By Peter Tchir of Academy Securities
For anyone who has been reading the T-Report for the past few months, you know that we have become increasingly concerned about the administration’s tariff policy and its impact on markets and the economy.
As recently as Thursday on Bloomberg TV, I was bearish on the economy and thought that we had evolved from a Trade War to an Economic War with China. That fits the D.I.M.E. framework for levers of power (Diplomacy, Information, Military, and Economic).
We discussed this briefly on Wednesday and in more detail on Thursday morning when we reviewed the Liberation Day Do-Over. The argument was that the pause and reduced rate was good, but probably not good enough to get us back to pre-Rose Garden levels. This also seemed to fit with the escalation of the Trade War to an Economic War with China.
Then, Friday night, we got some major exemptions:
The fact that China was included in the exemptions makes this quite powerful indeed. It certainly seems to ratchet down the full Economic War with China (for now).
Had 10% “reciprocal” tariffs, with 90 days to negotiate, and exemptions for vital/expensive tech been excluded from the initial Liberation Day announcement, we probably all could have been saved a lot of time and suffering!
But they weren’t.

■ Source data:
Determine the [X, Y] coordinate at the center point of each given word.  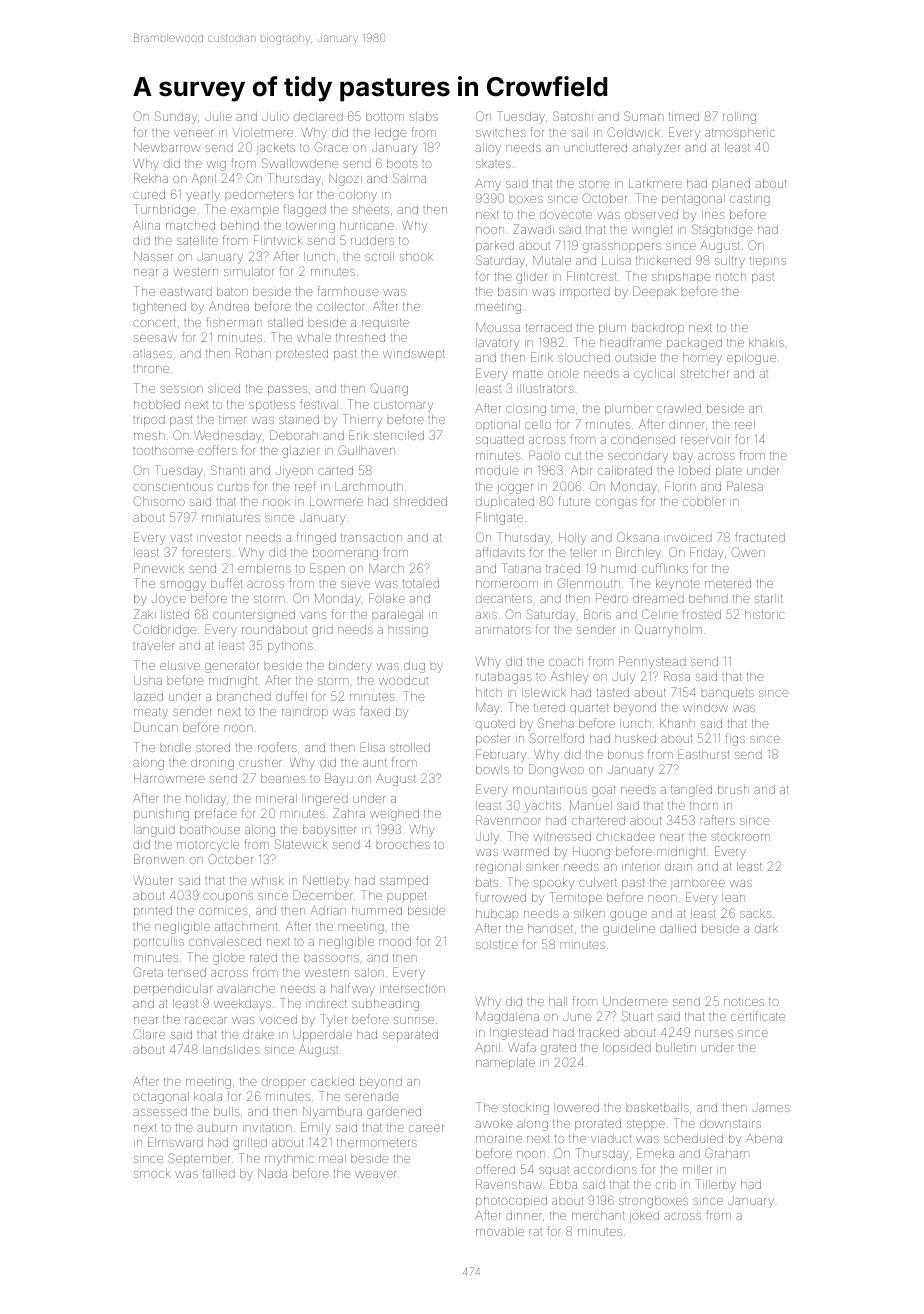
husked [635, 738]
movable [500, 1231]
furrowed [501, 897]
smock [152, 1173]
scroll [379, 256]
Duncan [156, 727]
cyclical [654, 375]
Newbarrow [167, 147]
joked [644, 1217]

■ Set exercise: Reproduce part of the tariff commentary word for word, starting at the words "Then, Friday night, we" and ending after "China (for now).".

■ Solved problem:
Then, Friday night, we got some major exemptions:
The fact that China was included in the exemptions makes this quite powerful indeed. It certainly seems to ratchet down the full Economic War with China (for now).